Baidu Restricts Google and Bing from Accessing Content Amid AI Data Needs

· 1 min read

article picture

In a move that highlights the growing importance of data in the artificial intelligence (AI) era, Chinese internet giant Baidu has taken steps to limit access to its content by major search engines Google and Bing.

The Beijing-based company recently updated the robots.txt file for Baidu Baike, its Wikipedia-like online encyclopedia. This change, implemented on August 8, effectively blocks Google's and Microsoft's search engine crawlers from indexing and accessing content on the platform.

Baidu Baike, which boasts nearly 30 million entries, is a valuable repository of information. By comparison, the Chinese version of Wikipedia contains only 1.43 million entries. This vast difference in content volume underscores the significance of Baidu's decision.

The move comes at a time when AI developers are increasingly seeking large datasets to train their models. Many companies are striking deals with content publishers to gain access to quality information for their generative AI projects.

For instance, OpenAI recently partnered with Time magazine, gaining access to over a century's worth of archived content. Similarly, Reddit has entered into a multimillion-dollar agreement with Google, allowing the tech giant to scrape data from its platform for AI training purposes.

Baidu's decision to restrict access to its content aligns with a growing trend among tech companies to protect their data assets. Last year, Microsoft reportedly threatened to cut off access to its internet search data for rival companies using it to train chatbots and other AI services.

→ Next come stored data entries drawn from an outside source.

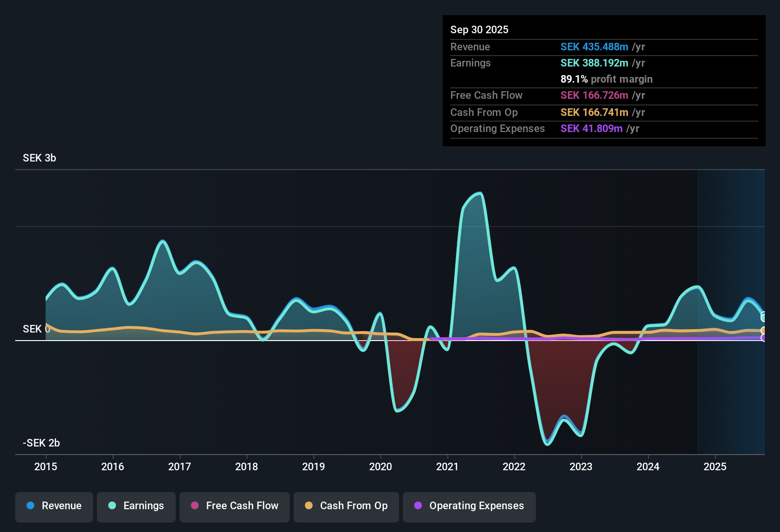The width and height of the screenshot is (780, 532).
Task: Click the 2020 label on the time axis
Action: 380,467
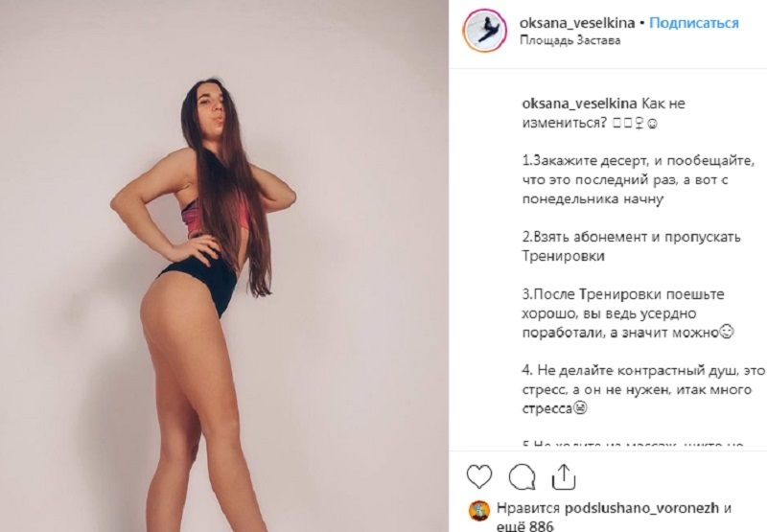Click oksana_veselkina username in the caption
Viewport: 767px width, 532px height.
[579, 104]
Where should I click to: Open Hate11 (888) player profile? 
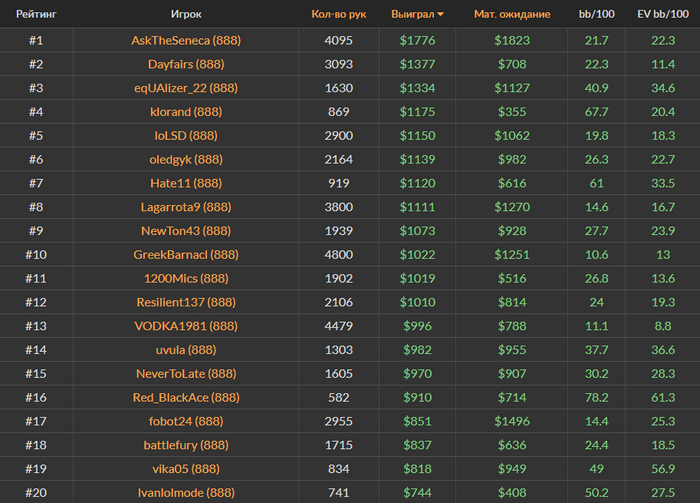click(186, 183)

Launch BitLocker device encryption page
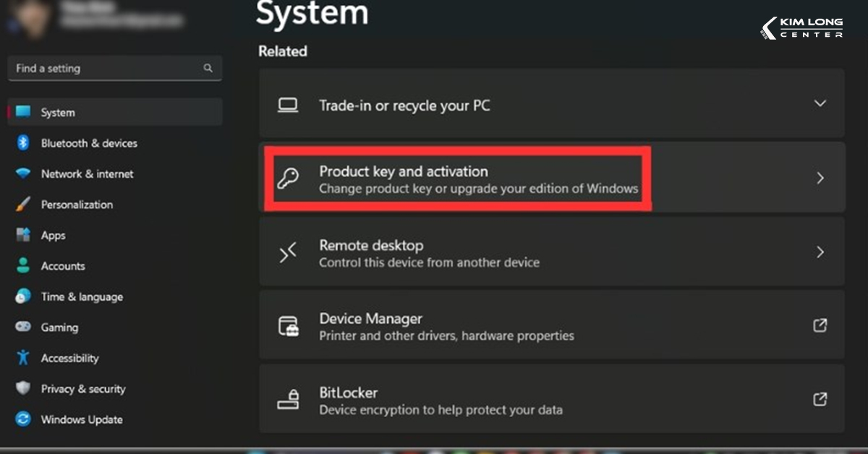[x=821, y=399]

As of Friday, some Baidu Baike entries were still appearing in Google and Bing search results, likely due to older cached content. However, the long-term impact of this restriction could be significant for these search engines and their AI development efforts.

This development highlights the increasing value placed on data in the AI industry and the strategic moves companies are making to control and monetize their information assets. As the race for AI supremacy continues, access to vast and diverse datasets is becoming a critical factor in gaining a competitive edge.